SOURCE MATERIAL below:
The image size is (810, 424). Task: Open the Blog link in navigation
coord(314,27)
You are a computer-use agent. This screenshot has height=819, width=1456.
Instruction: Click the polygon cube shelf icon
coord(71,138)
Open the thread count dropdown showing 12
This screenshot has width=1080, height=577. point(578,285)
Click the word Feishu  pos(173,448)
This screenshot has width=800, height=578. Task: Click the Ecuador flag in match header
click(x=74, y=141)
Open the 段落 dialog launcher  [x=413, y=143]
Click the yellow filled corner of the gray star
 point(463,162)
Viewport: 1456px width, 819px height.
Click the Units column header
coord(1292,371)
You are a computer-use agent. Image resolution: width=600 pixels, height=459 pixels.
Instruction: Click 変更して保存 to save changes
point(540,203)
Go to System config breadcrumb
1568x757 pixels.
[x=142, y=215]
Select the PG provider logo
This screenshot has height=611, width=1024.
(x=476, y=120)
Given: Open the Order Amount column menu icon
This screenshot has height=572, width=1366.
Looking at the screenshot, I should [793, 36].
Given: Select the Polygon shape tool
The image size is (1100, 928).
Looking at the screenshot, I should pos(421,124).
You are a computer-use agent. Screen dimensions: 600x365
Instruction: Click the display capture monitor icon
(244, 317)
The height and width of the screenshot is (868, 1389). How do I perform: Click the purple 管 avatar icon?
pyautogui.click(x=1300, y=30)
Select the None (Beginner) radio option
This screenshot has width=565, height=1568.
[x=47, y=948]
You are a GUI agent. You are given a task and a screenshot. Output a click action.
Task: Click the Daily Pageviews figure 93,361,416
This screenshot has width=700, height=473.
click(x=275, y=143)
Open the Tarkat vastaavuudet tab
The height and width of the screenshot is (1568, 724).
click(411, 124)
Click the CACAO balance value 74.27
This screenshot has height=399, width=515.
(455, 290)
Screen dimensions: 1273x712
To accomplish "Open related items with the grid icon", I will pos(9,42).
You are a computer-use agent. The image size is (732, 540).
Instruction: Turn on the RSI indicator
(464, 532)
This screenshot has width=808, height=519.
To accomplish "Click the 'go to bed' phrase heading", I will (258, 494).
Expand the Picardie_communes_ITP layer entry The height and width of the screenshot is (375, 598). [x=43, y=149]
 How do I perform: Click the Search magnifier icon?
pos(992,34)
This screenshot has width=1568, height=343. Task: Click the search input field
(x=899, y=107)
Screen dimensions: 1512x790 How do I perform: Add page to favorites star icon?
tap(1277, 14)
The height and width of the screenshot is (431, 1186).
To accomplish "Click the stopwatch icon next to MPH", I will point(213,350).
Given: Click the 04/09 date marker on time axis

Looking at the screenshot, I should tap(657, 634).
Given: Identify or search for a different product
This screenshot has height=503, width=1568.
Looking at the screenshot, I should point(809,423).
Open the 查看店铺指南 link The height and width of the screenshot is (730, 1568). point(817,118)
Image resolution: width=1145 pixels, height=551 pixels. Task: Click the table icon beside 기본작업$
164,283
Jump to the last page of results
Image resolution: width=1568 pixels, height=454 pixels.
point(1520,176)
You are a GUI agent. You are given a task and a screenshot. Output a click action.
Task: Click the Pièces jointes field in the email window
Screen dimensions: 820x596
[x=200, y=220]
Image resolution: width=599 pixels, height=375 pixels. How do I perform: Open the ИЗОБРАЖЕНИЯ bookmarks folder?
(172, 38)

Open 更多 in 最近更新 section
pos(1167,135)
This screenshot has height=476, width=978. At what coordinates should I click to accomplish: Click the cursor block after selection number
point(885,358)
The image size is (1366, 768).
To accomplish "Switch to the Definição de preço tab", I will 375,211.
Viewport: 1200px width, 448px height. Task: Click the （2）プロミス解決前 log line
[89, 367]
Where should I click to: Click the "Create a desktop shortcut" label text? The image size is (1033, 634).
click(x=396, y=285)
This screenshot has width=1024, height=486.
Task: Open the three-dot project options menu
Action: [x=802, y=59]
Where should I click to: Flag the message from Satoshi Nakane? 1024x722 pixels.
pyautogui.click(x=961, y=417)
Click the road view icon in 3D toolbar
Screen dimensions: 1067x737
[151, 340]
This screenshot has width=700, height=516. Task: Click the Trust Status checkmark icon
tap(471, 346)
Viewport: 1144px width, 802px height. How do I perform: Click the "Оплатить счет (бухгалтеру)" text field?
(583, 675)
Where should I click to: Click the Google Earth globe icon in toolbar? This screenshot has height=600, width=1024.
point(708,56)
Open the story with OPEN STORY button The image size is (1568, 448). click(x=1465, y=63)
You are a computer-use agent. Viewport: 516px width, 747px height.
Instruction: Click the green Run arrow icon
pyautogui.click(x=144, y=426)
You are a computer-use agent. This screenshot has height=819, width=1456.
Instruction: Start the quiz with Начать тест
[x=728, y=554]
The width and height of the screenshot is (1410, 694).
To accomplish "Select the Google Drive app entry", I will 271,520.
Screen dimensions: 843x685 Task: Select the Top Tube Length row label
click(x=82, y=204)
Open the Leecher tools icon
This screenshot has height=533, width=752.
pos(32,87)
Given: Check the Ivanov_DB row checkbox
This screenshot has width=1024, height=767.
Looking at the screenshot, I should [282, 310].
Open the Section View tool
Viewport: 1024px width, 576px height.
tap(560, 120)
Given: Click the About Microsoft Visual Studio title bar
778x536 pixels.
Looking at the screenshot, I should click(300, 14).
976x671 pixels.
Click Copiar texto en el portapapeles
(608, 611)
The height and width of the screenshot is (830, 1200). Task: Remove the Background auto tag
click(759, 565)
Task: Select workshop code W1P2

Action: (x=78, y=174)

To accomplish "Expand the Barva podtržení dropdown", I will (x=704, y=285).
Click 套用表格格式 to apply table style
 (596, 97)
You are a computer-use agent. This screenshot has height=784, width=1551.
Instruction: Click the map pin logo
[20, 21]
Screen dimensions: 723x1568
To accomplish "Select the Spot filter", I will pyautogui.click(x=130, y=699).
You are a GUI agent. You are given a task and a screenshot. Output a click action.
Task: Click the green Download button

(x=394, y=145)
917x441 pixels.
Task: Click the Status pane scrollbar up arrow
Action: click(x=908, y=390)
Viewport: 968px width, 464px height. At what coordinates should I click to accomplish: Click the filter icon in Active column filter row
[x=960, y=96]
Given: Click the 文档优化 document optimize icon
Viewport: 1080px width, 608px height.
End of SOURCE MATERIAL.
DESCRIPTION OF THE TASK.
Everything in the listing above needs to be copied exactly.

RESPONSE TO THIS TASK.
The image size is (810, 424). Task: Open the Blog link in navigation
coord(314,27)
You are a computer-use agent. This screenshot has height=819, width=1456.
Instruction: Click the polygon cube shelf icon
coord(71,138)
Open the thread count dropdown showing 12
This screenshot has width=1080, height=577. point(578,285)
Click the word Feishu  pos(173,448)
This screenshot has width=800, height=578. Task: Click the Ecuador flag in match header
click(x=74, y=141)
Open the 段落 dialog launcher  [x=413, y=143]
Click the yellow filled corner of the gray star
 point(463,162)
Viewport: 1456px width, 819px height.
Click the Units column header
coord(1292,371)
You are a computer-use agent. Image resolution: width=600 pixels, height=459 pixels.
Instruction: Click 変更して保存 to save changes
point(540,203)
Go to System config breadcrumb
1568x757 pixels.
[x=142, y=215]
Select the PG provider logo
This screenshot has height=611, width=1024.
(x=476, y=120)
Given: Open the Order Amount column menu icon
This screenshot has height=572, width=1366.
Looking at the screenshot, I should [793, 36].
Given: Select the Polygon shape tool
The image size is (1100, 928).
Looking at the screenshot, I should pos(421,124).
You are a computer-use agent. Screen dimensions: 600x365
Instruction: Click the display capture monitor icon
(244, 317)
The height and width of the screenshot is (868, 1389). How do I perform: Click the purple 管 avatar icon?
pyautogui.click(x=1300, y=30)
Select the None (Beginner) radio option
This screenshot has width=565, height=1568.
[x=47, y=948]
You are a GUI agent. You are given a task and a screenshot. Output a click action.
Task: Click the Daily Pageviews figure 93,361,416
This screenshot has width=700, height=473.
click(x=275, y=143)
Open the Tarkat vastaavuudet tab
The height and width of the screenshot is (1568, 724).
click(411, 124)
Click the CACAO balance value 74.27
This screenshot has height=399, width=515.
(455, 290)
Screen dimensions: 1273x712
To accomplish "Open related items with the grid icon", I will pos(9,42).
You are a computer-use agent. The image size is (732, 540).
Instruction: Turn on the RSI indicator
(464, 532)
This screenshot has width=808, height=519.
To accomplish "Click the 'go to bed' phrase heading", I will (258, 494).
Expand the Picardie_communes_ITP layer entry The height and width of the screenshot is (375, 598). [x=43, y=149]
 How do I perform: Click the Search magnifier icon?
pos(992,34)
This screenshot has width=1568, height=343. Task: Click the search input field
(x=899, y=107)
Screen dimensions: 1512x790 How do I perform: Add page to favorites star icon?
tap(1277, 14)
The height and width of the screenshot is (431, 1186).
To accomplish "Click the stopwatch icon next to MPH", I will point(213,350).
Given: Click the 04/09 date marker on time axis

Looking at the screenshot, I should tap(657, 634).
Given: Identify or search for a different product
This screenshot has height=503, width=1568.
Looking at the screenshot, I should point(809,423).
Open the 查看店铺指南 link The height and width of the screenshot is (730, 1568). point(817,118)
Image resolution: width=1145 pixels, height=551 pixels. Task: Click the table icon beside 기본작업$
164,283
Jump to the last page of results
Image resolution: width=1568 pixels, height=454 pixels.
point(1520,176)
You are a GUI agent. You are given a task and a screenshot. Output a click action.
Task: Click the Pièces jointes field in the email window
Screen dimensions: 820x596
[x=200, y=220]
Image resolution: width=599 pixels, height=375 pixels. How do I perform: Open the ИЗОБРАЖЕНИЯ bookmarks folder?
(172, 38)

Open 更多 in 最近更新 section
pos(1167,135)
This screenshot has height=476, width=978. At what coordinates should I click to accomplish: Click the cursor block after selection number
point(885,358)
The image size is (1366, 768).
To accomplish "Switch to the Definição de preço tab", I will 375,211.
Viewport: 1200px width, 448px height. Task: Click the （2）プロミス解決前 log line
[89, 367]
Where should I click to: Click the "Create a desktop shortcut" label text? The image size is (1033, 634).
click(x=396, y=285)
This screenshot has width=1024, height=486.
Task: Open the three-dot project options menu
Action: [x=802, y=59]
Where should I click to: Flag the message from Satoshi Nakane? 1024x722 pixels.
pyautogui.click(x=961, y=417)
Click the road view icon in 3D toolbar
Screen dimensions: 1067x737
[151, 340]
This screenshot has width=700, height=516. Task: Click the Trust Status checkmark icon
tap(471, 346)
Viewport: 1144px width, 802px height. How do I perform: Click the "Оплатить счет (бухгалтеру)" text field?
(583, 675)
Where should I click to: Click the Google Earth globe icon in toolbar? This screenshot has height=600, width=1024.
point(708,56)
Open the story with OPEN STORY button The image size is (1568, 448). click(x=1465, y=63)
You are a computer-use agent. Viewport: 516px width, 747px height.
Instruction: Click the green Run arrow icon
pyautogui.click(x=144, y=426)
You are a computer-use agent. This screenshot has height=819, width=1456.
Instruction: Start the quiz with Начать тест
[x=728, y=554]
The width and height of the screenshot is (1410, 694).
To accomplish "Select the Google Drive app entry", I will 271,520.
Screen dimensions: 843x685 Task: Select the Top Tube Length row label
click(x=82, y=204)
Open the Leecher tools icon
This screenshot has height=533, width=752.
pos(32,87)
Given: Check the Ivanov_DB row checkbox
This screenshot has width=1024, height=767.
Looking at the screenshot, I should [282, 310].
Open the Section View tool
Viewport: 1024px width, 576px height.
tap(560, 120)
Given: Click the About Microsoft Visual Studio title bar
778x536 pixels.
Looking at the screenshot, I should click(300, 14).
976x671 pixels.
Click Copiar texto en el portapapeles
(608, 611)
The height and width of the screenshot is (830, 1200). Task: Remove the Background auto tag
click(759, 565)
Task: Select workshop code W1P2

Action: (x=78, y=174)

To accomplish "Expand the Barva podtržení dropdown", I will (x=704, y=285).
Click 套用表格格式 to apply table style
 (596, 97)
You are a computer-use agent. This screenshot has height=784, width=1551.
Instruction: Click the map pin logo
[20, 21]
Screen dimensions: 723x1568
To accomplish "Select the Spot filter", I will pyautogui.click(x=130, y=699).
You are a GUI agent. You are given a task and a screenshot. Output a click action.
Task: Click the green Download button

(x=394, y=145)
917x441 pixels.
Task: Click the Status pane scrollbar up arrow
Action: click(x=908, y=390)
Viewport: 968px width, 464px height. At what coordinates should I click to accomplish: Click the filter icon in Active column filter row
[x=960, y=96]
Given: Click the 文档优化 document optimize icon
Viewport: 1080px width, 608px height.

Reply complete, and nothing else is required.